SFSS talks “conversion therapy” in Canada

Out On Campus director gives statement to SFSS board of directors in call of support for ending “ex-gay movement”

Image courtesy of sfss.ca

By: Carter Hemion, Staff Writer

In June 2018, Vancouver became the first Canadian city to ban “conversion therapy.” Now, SFU’s Out On Campus is pushing for more: a complete ban on “conversion therapy” throughout Canada. The Simon Fraser Student Society, with a push from Ashley Brooks of Out on Campus, put out a statement calling for a nation-wide ban on conversion therapy in August of 2019. As reported previously by The Peak, the SFSS board discussed taking this step in July 2019. Notably, there has recently been a wave of public support for this kind of ban, including a petition on change.org 

What is “conversion therapy”?

Conversion therapy,” sometimes known as “reparative therapy” or “the ex-gay movement,” refers to methods employed in order to try to change a person’s sexual orientation or gender identity. Historically, conversion therapy has included a myriad of pseudoscientific approaches to changing individuals’ identities, including lobotomies, electroshock aversion therapy, and chemical castration. Today, even though it is not backed by any major science or health professionals, practices may involve encouraging victims to engage only in traditionally gendered activities, one-on-one counselling, spiritual intervention, or aversion therapy, in which the person is subject to the ‘unwanted’ stimulus while being subject to some kind of discomfort simultaneously, among other means. 

Studies have shown that conversion therapy is evidently detrimental to its victims. Young survivors are at significantly higher risk of depression, suicide attempts, substance abuse, and contraction of STIs. In a Beyond Ex-Gay survey, 84% of survivors reported that they are “still affected by the harm” caused by conversion therapy.

Conversion therapy discussion at SFU

Though the practice is banned in Manitoba, and in Ontario and Nova Scotia for minors, the current Criminal Code of Canada does not address the practice of conversion therapy as a federal crime, leaving many LGBTQ2+ youth vulnerable across the nation. In early August, the BC Ministry of Health called on Canada’s minister of justice to make conversion therapy illegal federally. This letter is part of a larger movement to end the harm caused by often traumatizing practices.

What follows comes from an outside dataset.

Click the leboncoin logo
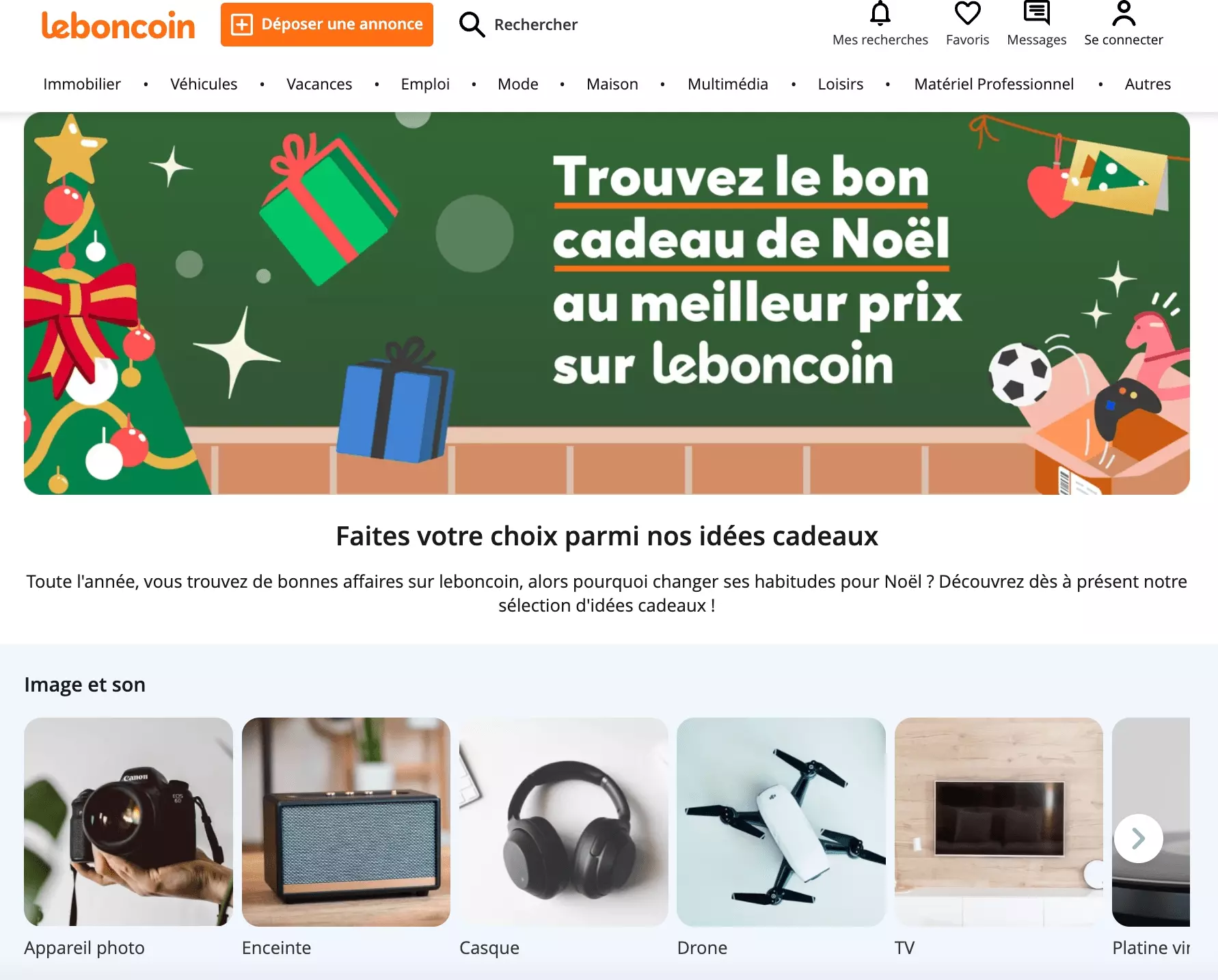 (x=118, y=25)
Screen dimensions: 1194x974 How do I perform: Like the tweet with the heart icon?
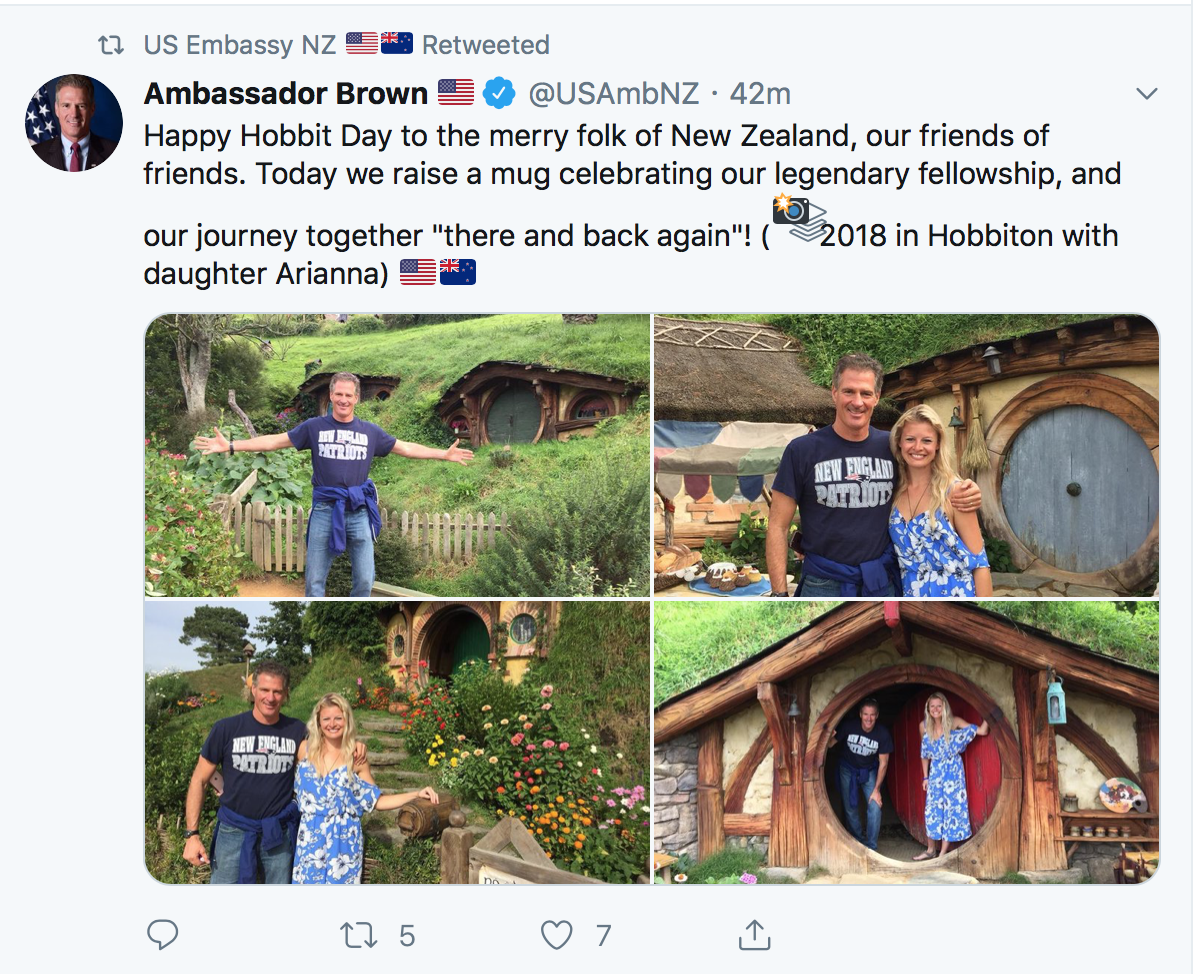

Days after this letter was released, on August 8 Ashley Brooks, Out On Campus coordinator, brought a statement to the SFSS board of directors meeting. The SFSS board passed a motion at this meeting to make a public statement advocating for a nationwide ban on conversion therapy.

One thing stressed by Brooks is that it is important to bring awareness to this issue, because it often goes unreported. He pointed out that the difficulty in bringing awareness of conversion therapy to SFU is that it continues to be “a largely underground practice inflicted on often invisible communities.” It is a widespread movement to stifle a range of non-heterosexual, transgender, and non-binary identities. This then becomes a problem for scientific researchers, as LGBTQ2+ people can be difficult to find due to a lack of disclosure. 

The practice of conversion therapy often works to isolate LGBTQ2+ young people from people like them. In talking with Brooks, he suggested that the “best way you can resist this is to embed yourself in your chosen queer family who will love and value you for who you are.”